Feb. 21, 2006--Small businesses may soon be able to write off twice as many new machines, computers, and other capital investments, if a new bill making its way through Congress reaches President Bush's desk.
Sen. Olympia Snowe (R-Maine) and Sen. Trent Lott (R-Miss.) introduced a bill on Feb. 15 that would permanently increase the small-business expensing limit for capital expenditures from $100,000 to $200,000. With the current $100,000 limit set to expire in 2008, the bill is a duplicate of the changes sought by President Bush in his recent 2007 budget proposal.
In 2003, the small-business expensing cap was raised from $25,000 to $100,000.
Emphasizing the president's recurrent pro-growth themes, in which entrepreneurs are portrayed as the engine of economic growth, small-business advocates have offered their own praise for the proposal.

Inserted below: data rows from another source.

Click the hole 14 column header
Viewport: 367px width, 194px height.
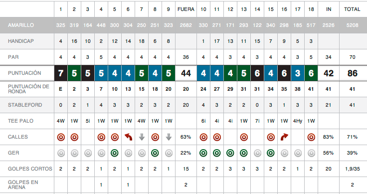(x=257, y=9)
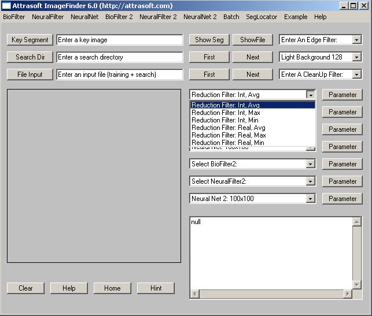Open the BioFilter menu

[14, 17]
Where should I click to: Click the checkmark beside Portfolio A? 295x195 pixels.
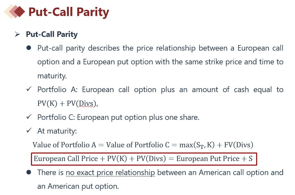pos(29,89)
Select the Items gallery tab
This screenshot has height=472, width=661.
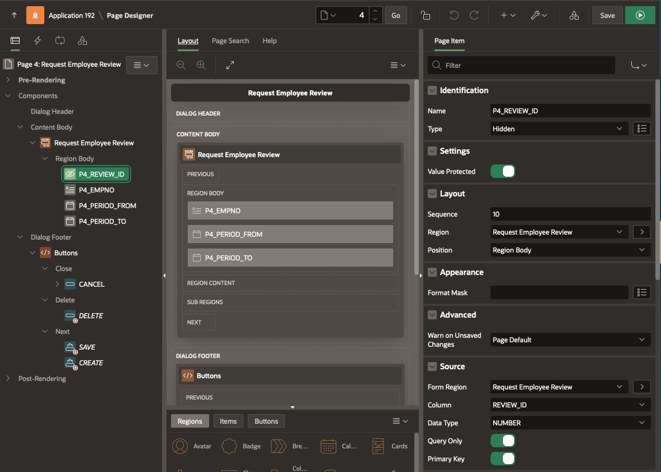pyautogui.click(x=228, y=421)
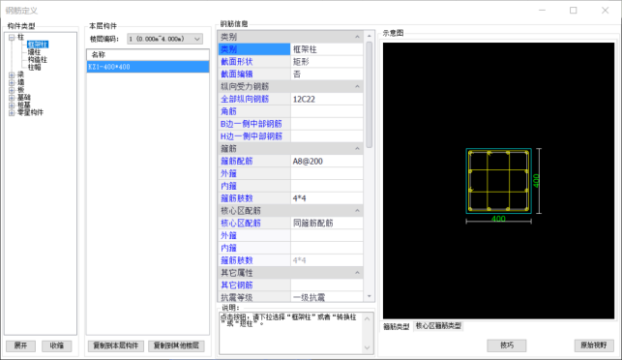This screenshot has height=360, width=622.
Task: Click the 复制到本层构件 button
Action: [116, 345]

Alix Crockett, manager of House legislative affairs for the National Federation of Independent Businesses, a Washington, D.C.-based lobby, said that higher write-off limits have made small-business owners more confident that now is the right time to grow.

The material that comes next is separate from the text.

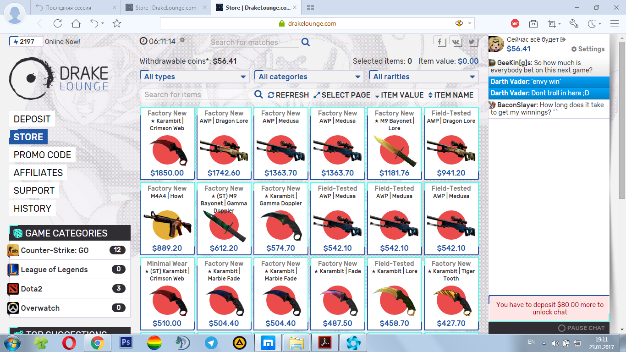The image size is (626, 352).
Task: Toggle sorting by ITEM NAME
Action: click(450, 95)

"This increase is allowing small businesses to buy what they need to expand and sustain their growth, and that's a great sign," Crockett said, adding his support for making the increases permanent.

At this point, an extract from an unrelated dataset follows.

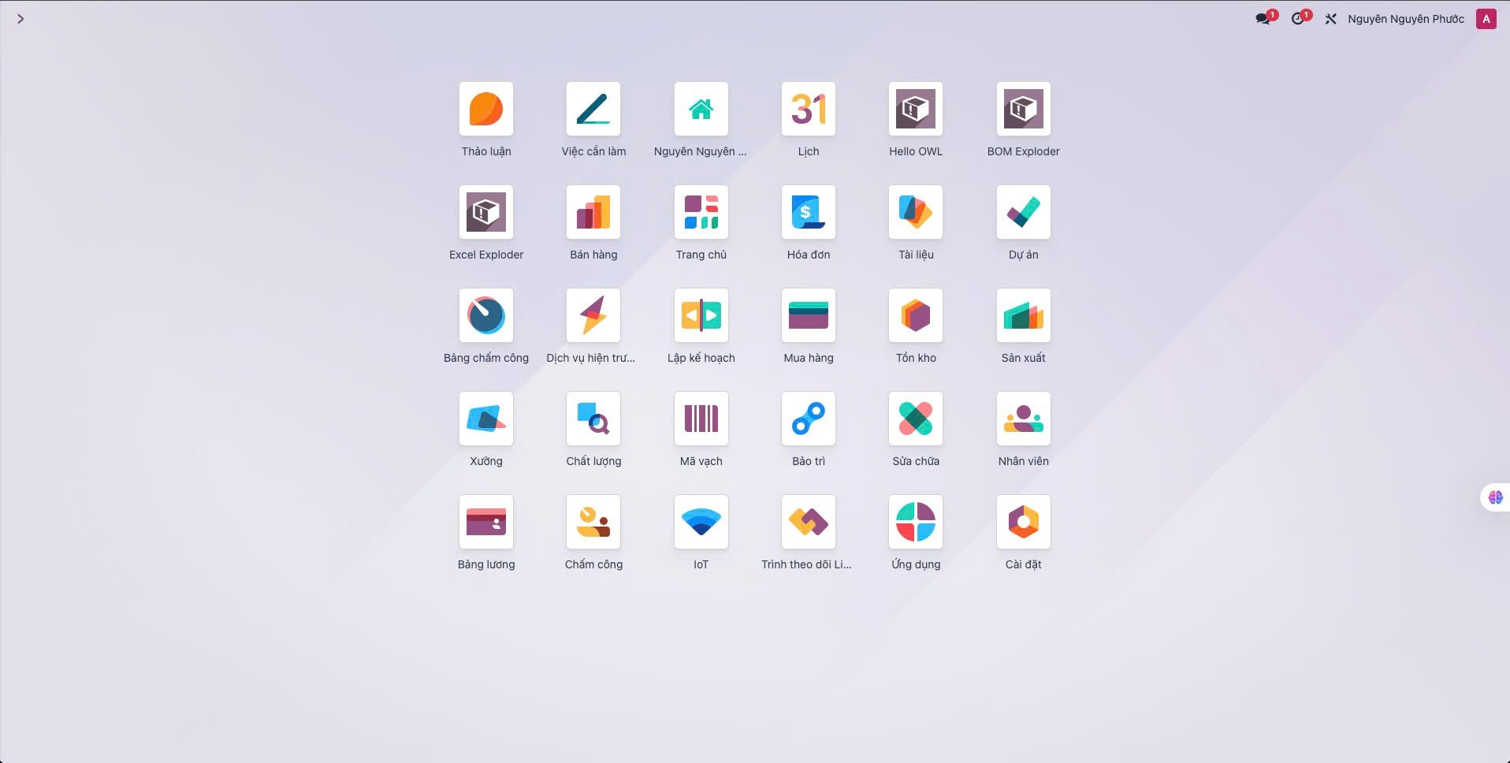1510x763 pixels.
Task: Click the floating brain assistant button
Action: pos(1495,497)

According to a recent poll of NFIB members, 62% of small businesses plan to make a capital expenditure within the next six months.
At Boone County Lumber in Columbia, Mo., co-owner Brad Eiffert said he would use the proposed write-off increase to expand his retail building-materials company into new revenue streams. Eiffert projects he would expense new machinery that will allow his family-owned, 42-employee company to establish commercial door-manufacturing and pre-finished painting operations.
"We've used Section 179 to the full extent of the possible," said Eiffert of past expensing-limit increases. "I think this really affects the timing of purposes and lets people know it's OK to accelerate capital expenditures. They have the immediate tax benefit of having made the purchase, rather than spreading it out over a few years."
Since the 2003 increase in Section 179 write-offs, small-business accountants have not only seen their clients’ capital expenditures grow, but also their clients' staff. David J. Lucier, an accountant in Johnston, R.I., who works primarily with small businesses in the service and retail industries, said that nearly all of his clients are planning to increase their write-offs, and many are hiring.
"Every small business in the country is taking advantage of this," Lucier said. "If you buy a machine, you need an operator. If you buy a new truck, you're going to have to put somebody in it."
Lucier, who said that he's seen his clients use Section 179 to expense everything from automobiles and tools to computers and artwork, said that he’s no longer concerned about the much-maligned "SUV deduction," which allowed business owners to use Section 179 to write off sport-utility vehicles Since Congress modified the law in 2004, businesses can now deduct only $25,000 of any SUV or truck used for business purposes that weighs more than 6,000 pounds.
"There are no dubious purchases," Lucier said of Section 179. "It still comes down to the economy -- you’re not going to invest in a piece of equipment unless you’re going to get a ROI."